The Merger Agreement Amendment, among other things, increases the merger consideration to be paid to Meredith shareholders by Gray such that each share of Common Stock, par value $1.00 per share, and Class B Common Stock, par value $1.00 per share (“Class B Stock”), of Meredith, other than shares (x) to be canceled in accordance with Section 2.6(a) of the Merger Agreement and (y) subject to the provisions of Section 2.8 of the Merger Agreement regarding dissenting shares of Class B Stock, shall be converted into the right to receive $16.99 in cash.
In addition, the Merger Agreement Amendment, among other things, (a) increases the termination fee payable in connection with the termination of the Merger Agreement under specified circumstances, including termination of the Merger Agreement (i) by Gray if a Triggering Company Event (as defined in the Merger Agreement) has occurred or (ii) by Meredith in connection with its entry into a definitive agreement for an acquisition proposal that constitutes a Superior Company Proposal (as defined in the Merger Agreement), from $36 million to $113 million and (b) provides that, in connection with the termination of the Merger Agreement by Gray or Meredith as a result of the Company and SpinCo’s failure to consummate certain financing arrangement, a termination fee would be payable by Meredith in the amount of $73 million (in lieu of expense reimbursement).
All other material terms of the Merger Agreement, which was previously filed by the Company as Exhibit 2.1 to the Company’s Current Report on Form 8-K/A on May 5, 2021, remain substantially the same.
The foregoing description of the Merger Agreement Amendment does not purport to be complete and is subject to, and qualified in its entirety by reference to, the full text of the Merger Agreement Amendment, a copy of which is attached hereto as Exhibit 2.1 and is incorporated by reference herein.
Amended and Restated Debt Commitment
In connection with the Merger Agreement Amendment, on June 2, 2021, Gray entered into an amended and restated debt commitment (the “A&R Debt Commitment”) to its previously disclosed financing commitment letter with Wells Fargo Bank, National Association (“Wells”) and the other lender parties thereto, pursuant to which the lenders have committed to provide the debt financing for a portion of the purchase price to be paid to complete the Merger and the refinancing of certain existing indebtedness of Meredith.

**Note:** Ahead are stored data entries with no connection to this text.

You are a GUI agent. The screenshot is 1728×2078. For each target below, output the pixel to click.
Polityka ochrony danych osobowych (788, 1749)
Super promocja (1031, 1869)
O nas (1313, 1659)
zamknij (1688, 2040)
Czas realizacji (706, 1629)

The A&R Debt Commitment, among other things, increases the total amount of financing available under the bridge facility to an aggregate principal amount of $1.475 billion, in addition to the $1.450 million incremental term loan and the $425 million revolver.

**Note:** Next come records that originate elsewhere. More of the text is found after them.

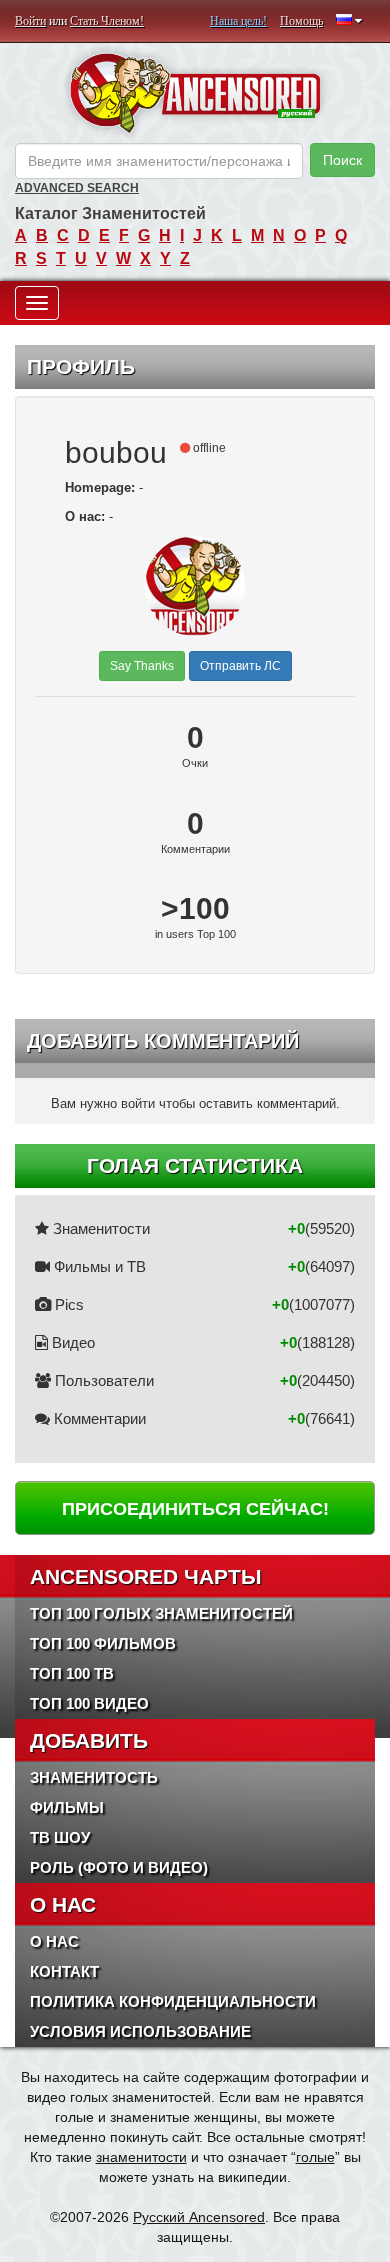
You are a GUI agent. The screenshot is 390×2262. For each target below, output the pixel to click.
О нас (54, 1941)
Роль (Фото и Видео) (119, 1867)
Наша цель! (238, 21)
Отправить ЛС (240, 666)
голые (315, 2157)
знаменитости (141, 2157)
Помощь (301, 21)
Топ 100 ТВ (72, 1673)
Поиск (342, 160)
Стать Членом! (107, 21)
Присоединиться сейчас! (195, 1509)
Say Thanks (142, 666)
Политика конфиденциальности (173, 2001)
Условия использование (140, 2031)
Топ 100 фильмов (103, 1643)
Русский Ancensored (199, 2217)
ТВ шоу (60, 1837)
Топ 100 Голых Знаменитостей (161, 1613)
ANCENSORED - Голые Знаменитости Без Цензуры (195, 93)
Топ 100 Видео (89, 1703)
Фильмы (67, 1807)
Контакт (64, 1971)
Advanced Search (77, 188)
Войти (30, 21)
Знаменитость (94, 1777)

Item 7.01. | Regulation FD Disclosure. |
On June 3, 2021, Gray issued a press release announcing the entry into the Merger Agreement Amendment. A copy of the press release is attached hereto as Exhibit 99.1, and is incorporated by reference herein.
The information set forth under this Item 7.01 is being furnished and shall not be deemed “filed” for purposes of Section 18 of the Securities Exchange Act of 1934, nor shall it be deemed incorporated by reference in any filing under the Securities Act of 1933, except as may be expressly set forth by specific reference in such filing.